Drones, children and the future of terrorism
A study commissioned by Reprieve and published by Channel 4 News in UK took Forensic Psychologist Dr Peter Schaapveld to Yemen where he interviewed children who had some direct or indirect experience of drones attacks. He found many suffering from PTSD with symptoms including “vomiting every day, and also when hearing aircraft, or drones, or anything related …nightmares … dreaming of dead people, planes and people running around scared, not wanting to go to school, being unable to form relationships or play with other children, and arguing with siblings.” Dr Schaapveld also stated that “we did hear young men say that ‘they are forcing us into the hands of al-Qaeda, what else are we supposed to do?” For an idea of the amount of drone activity in several countries please see the report by the Bureau of Investigative Journalism
PTSD and seemingly intractable conflict
Why is the Arab-Israeli conflict so difficult to overcome?
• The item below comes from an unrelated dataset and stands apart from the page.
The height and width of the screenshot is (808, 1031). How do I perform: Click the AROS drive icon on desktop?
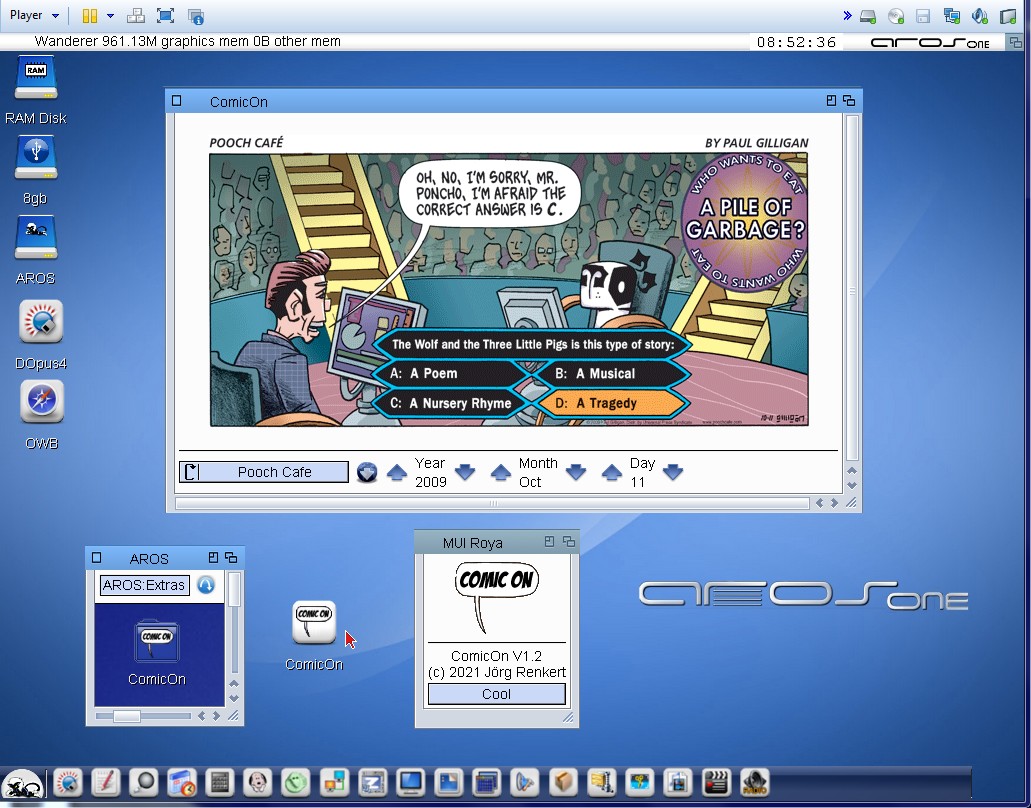click(x=36, y=239)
Why so many conflicts go on for generation after generation? There are many factors, of course, the most obvious being that whilst the situation of injustice that generated the conflict in the first place does not get resolved the factions may well develop a lifestyle, a cultural identity that is linked to the conflict. But also, there is evidence that PTSD is passed from one generation to the next through sharing experiences within the family and from information the young get for themselves about what their ancestors went through. If we add to that fresh images of horrors (war, bombs, torture) we have the full house for psychological trauma handed down intergenerationally. Thoughts of ending the conflict, perhaps through a degree of compromise, become a sort of betrayal of one’s family. Certain sense of “responsibility” for avenging members of the family lost to the conflict block the mental pathway towards peace and reconciliation and condemns the children to the same fate.
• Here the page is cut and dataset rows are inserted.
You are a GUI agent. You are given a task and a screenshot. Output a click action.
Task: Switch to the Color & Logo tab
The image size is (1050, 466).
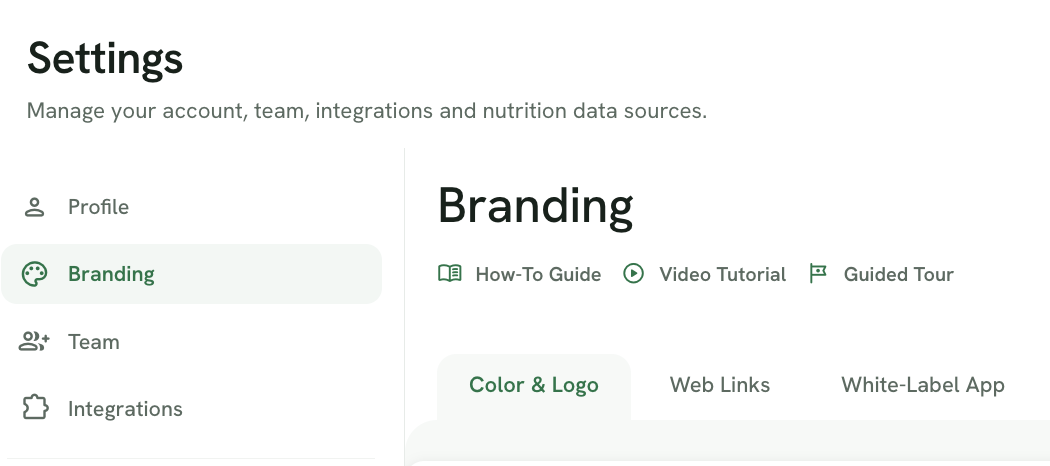[534, 386]
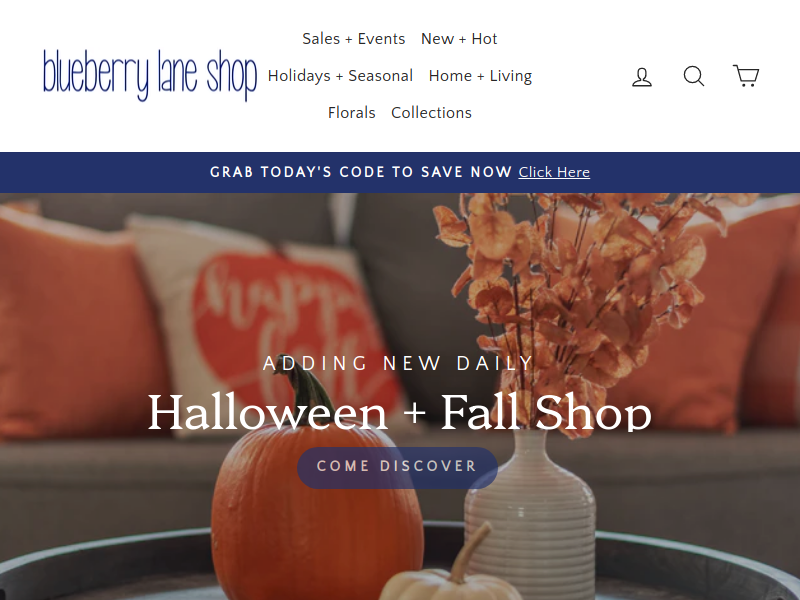Image resolution: width=800 pixels, height=600 pixels.
Task: Follow the Click Here promo link
Action: pyautogui.click(x=554, y=172)
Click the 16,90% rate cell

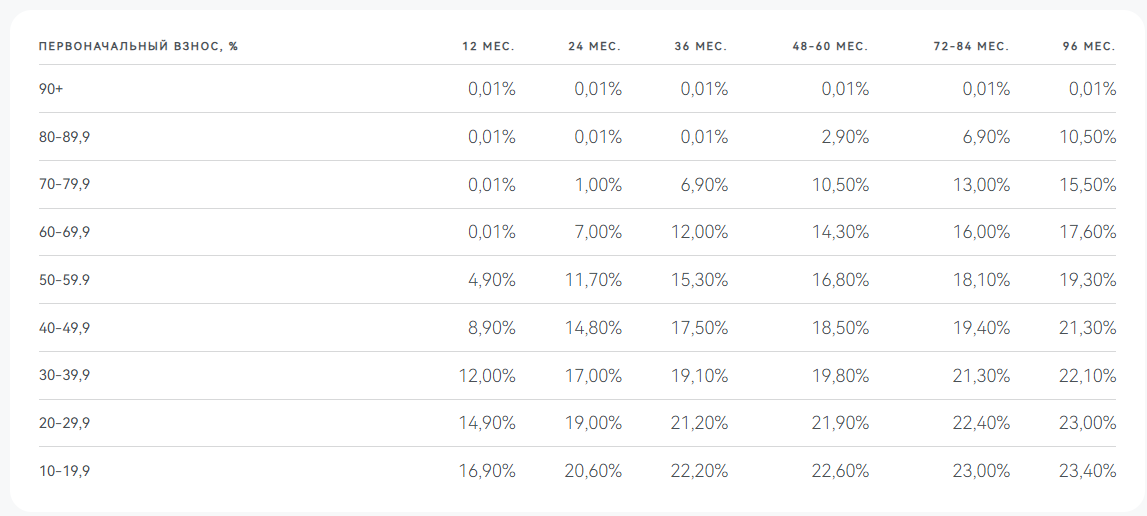(487, 471)
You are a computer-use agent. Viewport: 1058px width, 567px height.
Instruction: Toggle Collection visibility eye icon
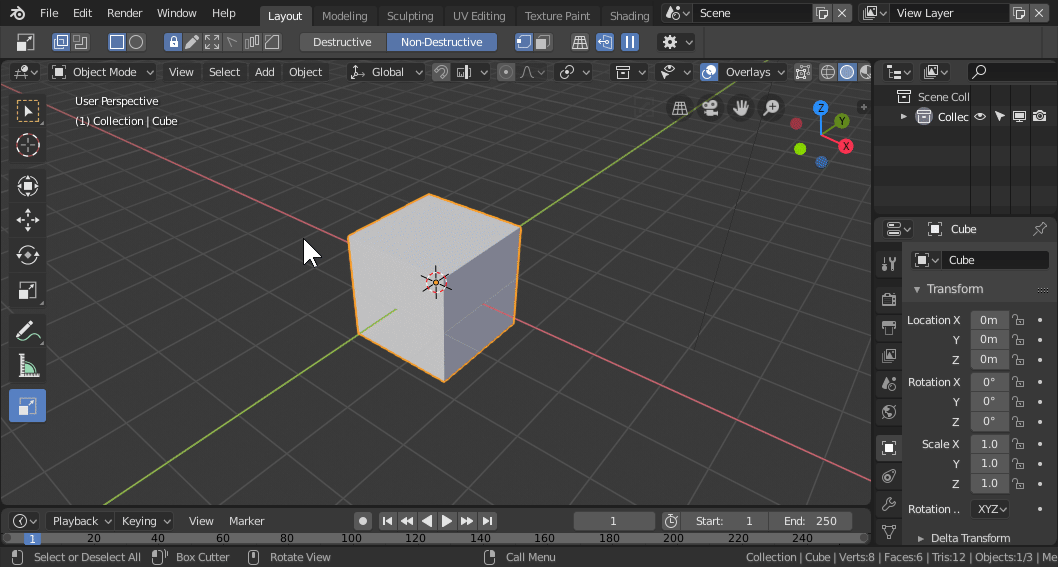[x=981, y=117]
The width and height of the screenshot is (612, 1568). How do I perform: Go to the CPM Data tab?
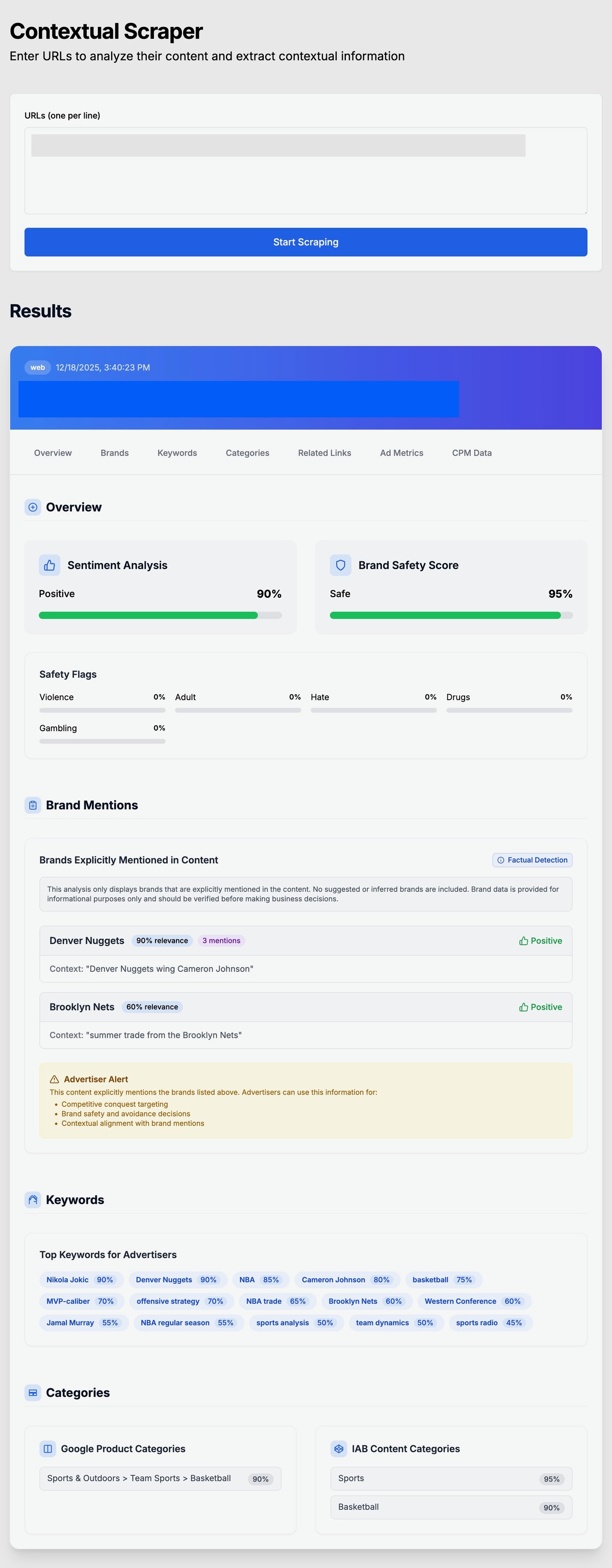tap(472, 453)
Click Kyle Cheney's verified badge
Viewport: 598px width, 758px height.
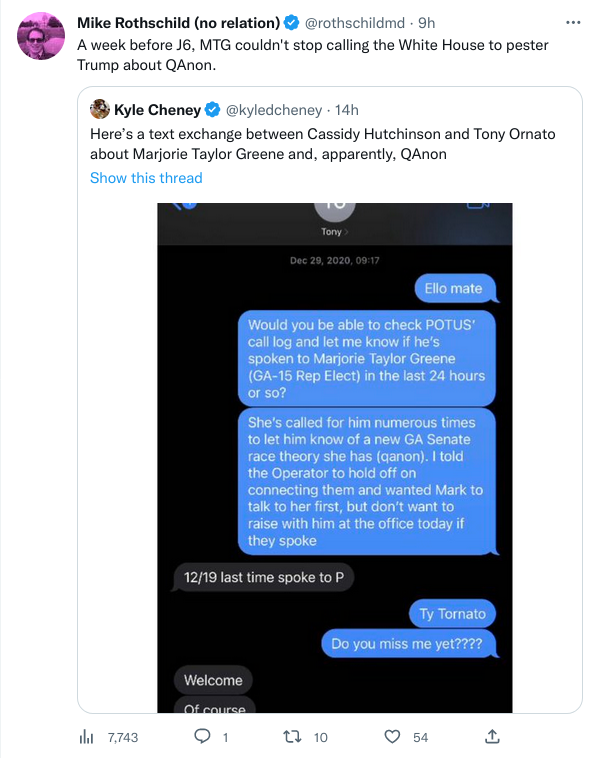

Every time an Israeli sees a missile coming from Gaza, it’s the Holocaust all over again. Every time a Palestinian has to cross the infamous wall to go to work or access their own crops it’s the Nakba all over again, PTSD is about re-living the traumatic experiences, even if they happened before their lifetime. It is so irrational that it demands not only redress but also revenge, the main poison of the human soul. “Don’t get mad, get even” is the Hollywood promoted motto and core plot for most of its films. Interestingly enough, “mad” has become synonymous with “very, very angry” which is a complete misuse of the word “mad” as most people suffering from psychosis are not aggressive (but the few who are get paraded by the media with such gusto that the general public become convinced that they all are).
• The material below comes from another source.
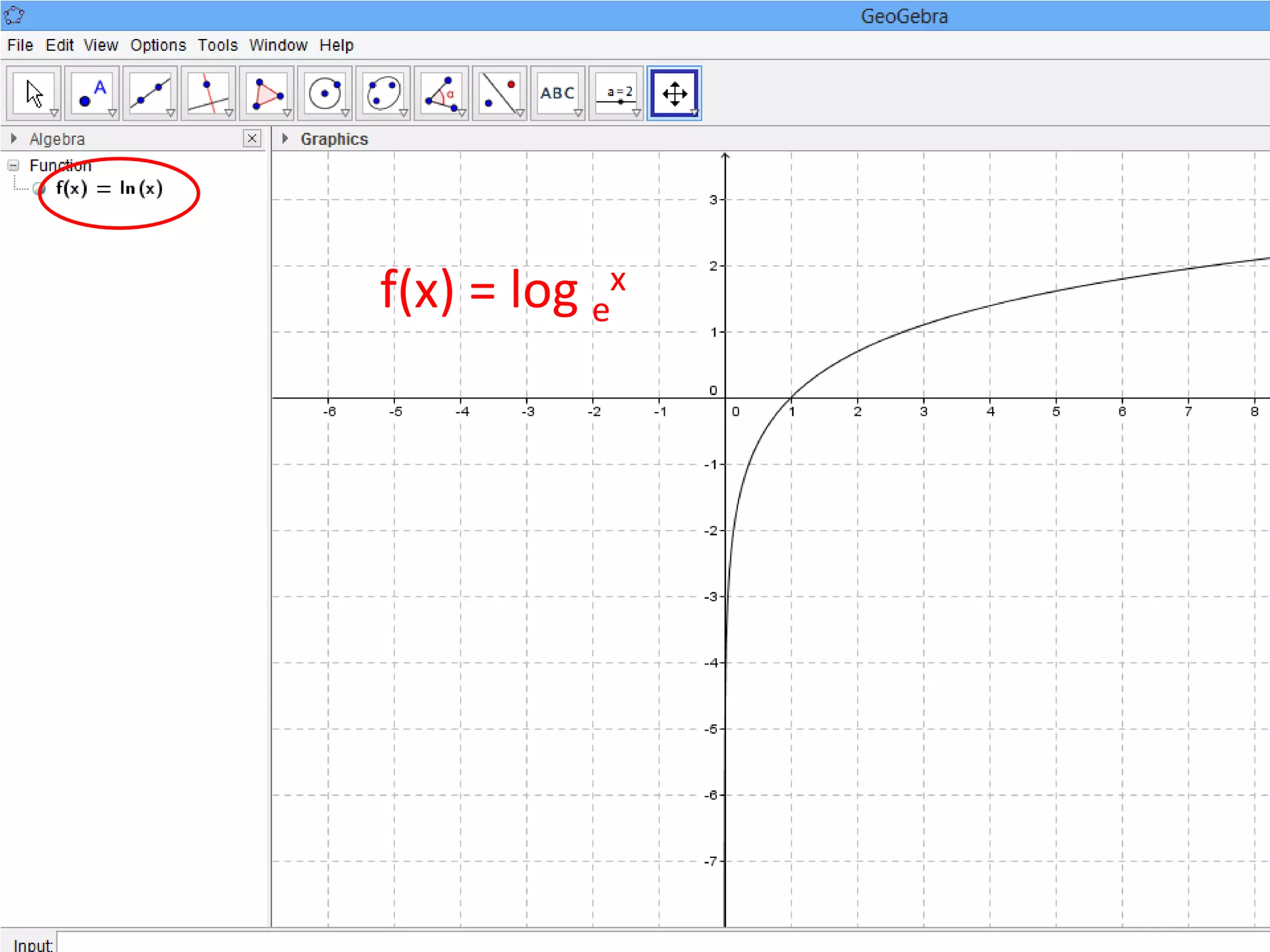Close the Algebra panel
The width and height of the screenshot is (1270, 952).
coord(252,138)

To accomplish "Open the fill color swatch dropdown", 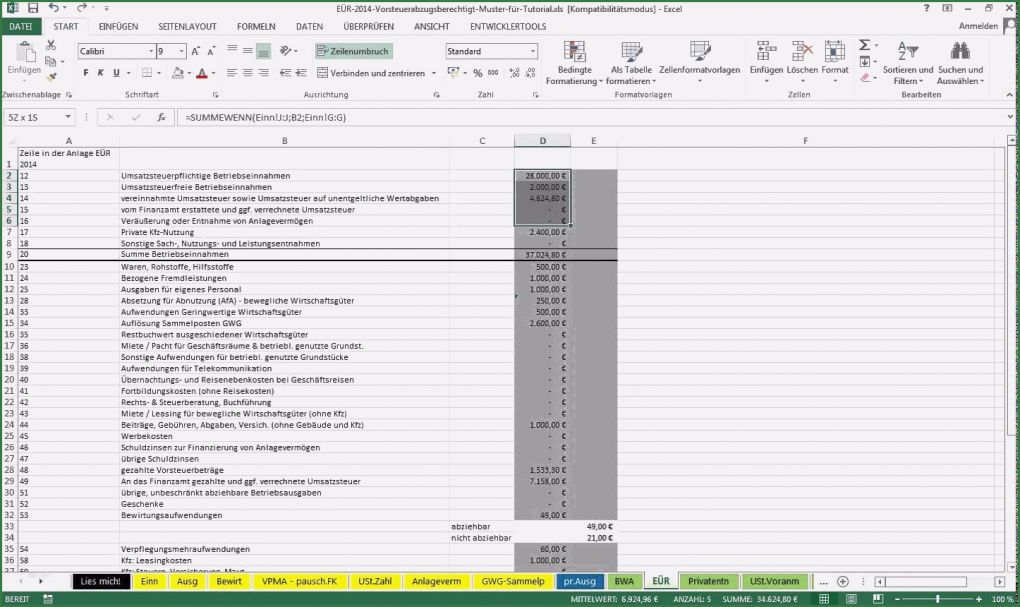I will [x=189, y=73].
And we go back to the first point made, that war and violence can make people “crazy” enough to engage in indiscriminate aggression because the mind becomes locked in the trauma. Revenge throws away the key. Reconciliation opens the door and the future, for the individuals involved, their descendents and society at large.
Reconciliation can be achieved through meaningful deep meditation and other spiritual searches, therapeutic methods, discussions within a group of like-minded people, developing solidarity and empathy towards “the other” and positively directed social action. The Golden Rule “When you treat others as you would have them treat you, you liberate yourself” is the first step towards reconciliation and sanity in dealing with conflict.
In the 10th anniversary of the Iraq war let us take this message to others to prevent other wars, and to offer our help to those already traumatised by past ones.